Manipulating cell fates in the sea urchin embryo

This article describes the mechanisms associated with ectoderm differentiation during sea urchin embryogenesis. Using animal half explants and molecular markers for oral and aboral ectoderm cells, we present evidence that in Lytechinus pictus, two signals from underlying vegetal blastomeres are required for normal ectoderm differentiation. One signal induces the expression of aboral ectoderm genes and a second restricts oral ectoderm expression to the oral side of the embryo. Strongylocentrotus purpuratus animal halves behave somewhat differently than Lytechinus pictus in their ability to express aboral ectoderm-specific genes. In order to determine how ectoderm genes are activated in early development, we have analyzed the transcriptional control region of the aboral ectoderm-specific Spec2a gene. This control region confers aboral ectoderm-specific expression on Spec2a by means of an aboral ectoderm/mesenchyme cell-specific enhancer and a mesenchyme cell repressor element.
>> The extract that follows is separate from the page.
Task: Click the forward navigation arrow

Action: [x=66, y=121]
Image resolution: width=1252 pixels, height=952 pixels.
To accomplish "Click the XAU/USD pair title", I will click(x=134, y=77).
The Spec2a enhancer contains multiple DNA-binding sites for SpOtx, a homeobox transcription factor related to Drosophila orthodenticle and mouse Otx1 and Otx2. SpOtx is present throughout development but unexpectedly, at stages before late cleavage is found mainly in the cytoplasm. Between late cleavage and early blastula stages, SpOtx translocates into the nucleus. Overexpressing SpOtx by injecting SpOtx mRNA into living eggs results in a thin epithelial ball with essentially all cells displaying aboral ectoderm properties. We suggest a model whereby overexpression of SpOtx leads to premature nuclear translocation and conversion of all progenitor cells in the embryo to an aboral ectoderm fate. Our results imply that SpOtx plays a major role in the differentiation of aboral ectoderm cells during sea urchin development.